== PROVIDED MATERIAL

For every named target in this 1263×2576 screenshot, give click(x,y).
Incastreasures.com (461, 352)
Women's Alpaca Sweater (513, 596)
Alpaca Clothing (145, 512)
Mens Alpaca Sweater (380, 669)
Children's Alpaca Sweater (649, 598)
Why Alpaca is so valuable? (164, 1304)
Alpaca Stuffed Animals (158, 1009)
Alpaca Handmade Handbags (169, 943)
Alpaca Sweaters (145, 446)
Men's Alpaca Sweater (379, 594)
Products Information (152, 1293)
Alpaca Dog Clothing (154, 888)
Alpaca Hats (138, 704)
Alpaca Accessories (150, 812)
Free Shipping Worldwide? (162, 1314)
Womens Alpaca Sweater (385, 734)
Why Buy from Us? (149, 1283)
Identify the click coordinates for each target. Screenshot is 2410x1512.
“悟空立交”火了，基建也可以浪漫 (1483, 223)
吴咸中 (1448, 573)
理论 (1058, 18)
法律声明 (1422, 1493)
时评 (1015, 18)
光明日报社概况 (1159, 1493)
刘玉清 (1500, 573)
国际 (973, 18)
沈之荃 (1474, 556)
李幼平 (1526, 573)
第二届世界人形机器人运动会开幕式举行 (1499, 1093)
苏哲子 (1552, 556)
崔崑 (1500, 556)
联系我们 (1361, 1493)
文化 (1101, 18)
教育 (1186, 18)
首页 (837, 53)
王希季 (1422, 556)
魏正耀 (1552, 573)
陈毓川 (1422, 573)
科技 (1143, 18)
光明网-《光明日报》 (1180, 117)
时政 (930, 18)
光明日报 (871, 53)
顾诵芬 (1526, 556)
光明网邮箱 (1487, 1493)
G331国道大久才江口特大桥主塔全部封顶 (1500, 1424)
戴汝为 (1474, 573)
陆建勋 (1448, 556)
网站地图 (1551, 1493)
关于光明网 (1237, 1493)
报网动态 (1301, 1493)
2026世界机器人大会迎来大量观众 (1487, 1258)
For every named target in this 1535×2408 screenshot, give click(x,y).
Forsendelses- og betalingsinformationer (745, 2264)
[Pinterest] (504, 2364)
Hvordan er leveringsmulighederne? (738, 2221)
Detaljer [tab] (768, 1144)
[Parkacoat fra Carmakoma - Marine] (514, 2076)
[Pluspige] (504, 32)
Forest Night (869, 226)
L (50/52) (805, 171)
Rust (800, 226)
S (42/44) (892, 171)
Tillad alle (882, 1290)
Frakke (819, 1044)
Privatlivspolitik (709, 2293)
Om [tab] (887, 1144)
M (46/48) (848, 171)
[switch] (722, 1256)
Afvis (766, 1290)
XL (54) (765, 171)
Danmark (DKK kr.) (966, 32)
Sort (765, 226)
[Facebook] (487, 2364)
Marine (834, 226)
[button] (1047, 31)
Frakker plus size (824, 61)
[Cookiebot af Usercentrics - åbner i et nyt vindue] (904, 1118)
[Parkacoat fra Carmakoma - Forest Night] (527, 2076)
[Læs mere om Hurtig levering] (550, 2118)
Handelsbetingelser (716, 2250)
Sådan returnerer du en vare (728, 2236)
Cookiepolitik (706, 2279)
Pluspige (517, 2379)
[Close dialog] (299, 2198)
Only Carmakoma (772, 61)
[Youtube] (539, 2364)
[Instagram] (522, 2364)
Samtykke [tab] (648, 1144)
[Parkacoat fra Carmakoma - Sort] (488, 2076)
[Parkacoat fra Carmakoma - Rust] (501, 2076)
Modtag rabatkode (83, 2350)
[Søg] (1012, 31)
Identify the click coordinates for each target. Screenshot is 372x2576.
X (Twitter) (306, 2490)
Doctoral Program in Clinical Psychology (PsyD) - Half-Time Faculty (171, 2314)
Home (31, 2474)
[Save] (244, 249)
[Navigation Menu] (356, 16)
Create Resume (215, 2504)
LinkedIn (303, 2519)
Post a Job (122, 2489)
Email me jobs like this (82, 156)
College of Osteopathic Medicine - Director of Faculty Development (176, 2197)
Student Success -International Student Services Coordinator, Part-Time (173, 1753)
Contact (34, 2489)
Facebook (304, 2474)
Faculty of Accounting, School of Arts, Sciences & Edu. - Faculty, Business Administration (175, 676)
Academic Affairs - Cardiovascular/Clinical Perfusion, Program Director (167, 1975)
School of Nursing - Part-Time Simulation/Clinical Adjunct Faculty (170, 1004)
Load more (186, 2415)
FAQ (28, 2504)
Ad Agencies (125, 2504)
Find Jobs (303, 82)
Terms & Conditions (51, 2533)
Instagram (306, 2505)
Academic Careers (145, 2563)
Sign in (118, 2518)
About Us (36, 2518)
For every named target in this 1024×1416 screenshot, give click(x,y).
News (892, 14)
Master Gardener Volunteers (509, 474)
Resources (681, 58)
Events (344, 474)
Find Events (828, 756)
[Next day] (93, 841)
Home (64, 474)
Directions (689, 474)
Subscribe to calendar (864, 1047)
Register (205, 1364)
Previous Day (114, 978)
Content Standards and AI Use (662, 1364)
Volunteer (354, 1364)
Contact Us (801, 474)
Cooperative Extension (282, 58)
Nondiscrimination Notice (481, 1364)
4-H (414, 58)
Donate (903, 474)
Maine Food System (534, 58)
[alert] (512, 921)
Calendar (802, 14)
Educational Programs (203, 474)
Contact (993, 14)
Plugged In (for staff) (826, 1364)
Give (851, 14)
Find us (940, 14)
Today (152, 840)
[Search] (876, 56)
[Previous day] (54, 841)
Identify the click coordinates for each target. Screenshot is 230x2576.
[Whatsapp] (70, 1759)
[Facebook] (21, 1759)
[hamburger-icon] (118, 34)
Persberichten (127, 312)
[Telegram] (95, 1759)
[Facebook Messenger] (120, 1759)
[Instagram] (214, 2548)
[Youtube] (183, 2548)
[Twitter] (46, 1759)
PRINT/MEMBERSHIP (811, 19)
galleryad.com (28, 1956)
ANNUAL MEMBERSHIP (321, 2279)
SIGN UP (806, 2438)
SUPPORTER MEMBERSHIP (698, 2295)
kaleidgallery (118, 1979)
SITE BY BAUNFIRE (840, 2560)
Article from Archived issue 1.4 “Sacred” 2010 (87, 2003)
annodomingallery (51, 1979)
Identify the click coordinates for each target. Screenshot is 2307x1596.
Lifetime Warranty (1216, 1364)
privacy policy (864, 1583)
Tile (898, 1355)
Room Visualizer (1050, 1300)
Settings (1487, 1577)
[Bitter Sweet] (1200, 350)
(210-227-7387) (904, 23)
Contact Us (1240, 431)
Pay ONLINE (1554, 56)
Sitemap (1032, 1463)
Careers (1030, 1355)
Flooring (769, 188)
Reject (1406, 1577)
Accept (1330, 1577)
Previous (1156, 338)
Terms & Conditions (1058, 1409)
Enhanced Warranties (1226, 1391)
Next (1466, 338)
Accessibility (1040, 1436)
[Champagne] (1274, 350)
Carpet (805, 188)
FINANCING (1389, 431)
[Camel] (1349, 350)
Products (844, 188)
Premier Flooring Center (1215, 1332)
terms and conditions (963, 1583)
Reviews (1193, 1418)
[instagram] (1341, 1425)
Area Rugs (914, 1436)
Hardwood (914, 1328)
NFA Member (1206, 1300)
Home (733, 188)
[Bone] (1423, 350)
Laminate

====

◆ WHAT TO WORK ON:
Your task for the entries above: copy exactly the span starting with the line with "ANNUAL MEMBERSHIP (321, 2279)" and going on through the line with "Next (1466, 338)", both lines included, and nothing else.

◆ EXERCISE ANSWER:
ANNUAL MEMBERSHIP (321, 2279)
SIGN UP (806, 2438)
SUPPORTER MEMBERSHIP (698, 2295)
kaleidgallery (118, 1979)
SITE BY BAUNFIRE (840, 2560)
Article from Archived issue 1.4 “Sacred” 2010 (87, 2003)
annodomingallery (51, 1979)
Identify the click coordinates for each target. Screenshot is 2307x1596.
Lifetime Warranty (1216, 1364)
privacy policy (864, 1583)
Tile (898, 1355)
Room Visualizer (1050, 1300)
Settings (1487, 1577)
[Bitter Sweet] (1200, 350)
(210-227-7387) (904, 23)
Contact Us (1240, 431)
Pay ONLINE (1554, 56)
Sitemap (1032, 1463)
Careers (1030, 1355)
Flooring (769, 188)
Reject (1406, 1577)
Accept (1330, 1577)
Previous (1156, 338)
Terms & Conditions (1058, 1409)
Enhanced Warranties (1226, 1391)
Next (1466, 338)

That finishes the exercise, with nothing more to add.